For the word "computer", return each line of the data in which it occurs.

[Saved entries]
####################
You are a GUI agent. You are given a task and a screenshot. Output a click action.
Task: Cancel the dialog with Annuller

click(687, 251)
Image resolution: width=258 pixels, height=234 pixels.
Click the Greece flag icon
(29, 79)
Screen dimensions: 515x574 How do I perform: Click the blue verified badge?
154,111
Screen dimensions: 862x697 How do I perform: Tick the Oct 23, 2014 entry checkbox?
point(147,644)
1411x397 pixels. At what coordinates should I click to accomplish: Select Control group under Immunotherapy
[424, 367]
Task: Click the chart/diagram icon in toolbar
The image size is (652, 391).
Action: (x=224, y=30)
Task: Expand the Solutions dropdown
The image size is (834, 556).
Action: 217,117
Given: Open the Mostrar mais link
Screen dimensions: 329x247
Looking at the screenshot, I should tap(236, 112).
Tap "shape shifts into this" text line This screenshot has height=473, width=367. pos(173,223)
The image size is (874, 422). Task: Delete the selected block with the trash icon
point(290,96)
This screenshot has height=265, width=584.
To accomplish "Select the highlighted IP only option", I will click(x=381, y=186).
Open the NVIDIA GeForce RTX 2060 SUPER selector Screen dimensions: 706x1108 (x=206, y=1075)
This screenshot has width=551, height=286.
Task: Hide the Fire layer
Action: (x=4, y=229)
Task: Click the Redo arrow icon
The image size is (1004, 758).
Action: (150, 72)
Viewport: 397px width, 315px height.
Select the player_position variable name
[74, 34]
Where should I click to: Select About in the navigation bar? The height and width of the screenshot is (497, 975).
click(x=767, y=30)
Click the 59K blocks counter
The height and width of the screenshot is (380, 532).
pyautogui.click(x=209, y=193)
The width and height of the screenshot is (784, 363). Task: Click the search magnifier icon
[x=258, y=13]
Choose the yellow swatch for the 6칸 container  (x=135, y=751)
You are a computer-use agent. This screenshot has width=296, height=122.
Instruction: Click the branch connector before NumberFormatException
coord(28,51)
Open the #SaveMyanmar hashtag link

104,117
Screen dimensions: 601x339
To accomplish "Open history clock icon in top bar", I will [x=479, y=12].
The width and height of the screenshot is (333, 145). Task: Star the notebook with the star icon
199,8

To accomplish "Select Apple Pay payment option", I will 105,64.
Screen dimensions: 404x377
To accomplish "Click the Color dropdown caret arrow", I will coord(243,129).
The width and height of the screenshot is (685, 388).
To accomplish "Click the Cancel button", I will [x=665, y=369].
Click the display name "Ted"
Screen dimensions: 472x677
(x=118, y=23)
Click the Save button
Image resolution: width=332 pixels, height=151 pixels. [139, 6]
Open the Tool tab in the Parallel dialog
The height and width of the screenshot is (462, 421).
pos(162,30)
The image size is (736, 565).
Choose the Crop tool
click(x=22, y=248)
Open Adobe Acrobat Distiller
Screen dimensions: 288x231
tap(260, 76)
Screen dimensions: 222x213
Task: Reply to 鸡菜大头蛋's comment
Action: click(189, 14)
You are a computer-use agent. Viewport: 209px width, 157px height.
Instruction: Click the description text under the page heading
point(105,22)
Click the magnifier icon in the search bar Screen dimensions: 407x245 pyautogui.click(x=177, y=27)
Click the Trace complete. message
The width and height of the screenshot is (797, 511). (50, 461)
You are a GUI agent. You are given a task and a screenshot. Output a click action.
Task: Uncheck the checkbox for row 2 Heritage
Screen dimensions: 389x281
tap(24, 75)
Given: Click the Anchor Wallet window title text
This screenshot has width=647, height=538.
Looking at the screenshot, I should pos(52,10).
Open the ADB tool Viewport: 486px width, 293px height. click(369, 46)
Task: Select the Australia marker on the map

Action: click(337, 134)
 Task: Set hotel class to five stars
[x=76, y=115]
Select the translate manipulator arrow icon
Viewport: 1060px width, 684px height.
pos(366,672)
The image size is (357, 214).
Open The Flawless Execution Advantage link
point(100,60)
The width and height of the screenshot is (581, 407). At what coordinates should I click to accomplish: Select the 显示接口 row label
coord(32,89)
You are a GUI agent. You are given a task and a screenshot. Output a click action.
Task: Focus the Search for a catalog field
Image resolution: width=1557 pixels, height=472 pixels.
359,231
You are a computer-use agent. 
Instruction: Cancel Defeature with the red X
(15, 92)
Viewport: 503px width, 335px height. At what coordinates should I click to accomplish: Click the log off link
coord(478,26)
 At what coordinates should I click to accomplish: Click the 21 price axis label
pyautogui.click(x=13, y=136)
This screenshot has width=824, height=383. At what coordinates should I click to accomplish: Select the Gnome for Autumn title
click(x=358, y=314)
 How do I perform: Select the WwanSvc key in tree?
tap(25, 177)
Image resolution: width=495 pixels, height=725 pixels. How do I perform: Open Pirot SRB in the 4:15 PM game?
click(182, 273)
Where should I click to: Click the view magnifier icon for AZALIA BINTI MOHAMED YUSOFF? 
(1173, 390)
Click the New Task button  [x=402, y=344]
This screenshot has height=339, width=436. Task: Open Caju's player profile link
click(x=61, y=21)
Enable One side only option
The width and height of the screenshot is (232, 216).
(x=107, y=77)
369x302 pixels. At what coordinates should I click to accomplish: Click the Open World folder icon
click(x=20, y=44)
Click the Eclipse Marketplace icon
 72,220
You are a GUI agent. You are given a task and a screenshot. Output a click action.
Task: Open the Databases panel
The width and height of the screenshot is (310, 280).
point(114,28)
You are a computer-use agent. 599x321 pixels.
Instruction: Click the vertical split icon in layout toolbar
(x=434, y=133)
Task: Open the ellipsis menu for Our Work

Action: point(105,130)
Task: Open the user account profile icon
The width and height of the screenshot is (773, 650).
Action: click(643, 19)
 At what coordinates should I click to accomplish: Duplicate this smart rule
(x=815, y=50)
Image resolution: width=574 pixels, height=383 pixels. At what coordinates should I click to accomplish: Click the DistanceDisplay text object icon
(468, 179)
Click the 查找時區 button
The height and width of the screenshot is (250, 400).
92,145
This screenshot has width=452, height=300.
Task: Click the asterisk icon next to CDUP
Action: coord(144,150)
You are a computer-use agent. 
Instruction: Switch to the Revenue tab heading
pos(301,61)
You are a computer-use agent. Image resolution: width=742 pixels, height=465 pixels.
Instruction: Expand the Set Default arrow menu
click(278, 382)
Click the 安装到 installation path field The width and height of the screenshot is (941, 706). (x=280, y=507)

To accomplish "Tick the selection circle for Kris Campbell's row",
####################
_Exercise answer_
You are a computer-use agent. This screenshot has width=296, height=122.
You are a computer-use agent. Viewport: 209px width, 157px height.
You are a computer-use agent. 
You are a computer-use agent. 599x321 pixels.
You are a computer-use agent. 
You are a computer-use agent. Image resolution: width=742 pixels, height=465 pixels.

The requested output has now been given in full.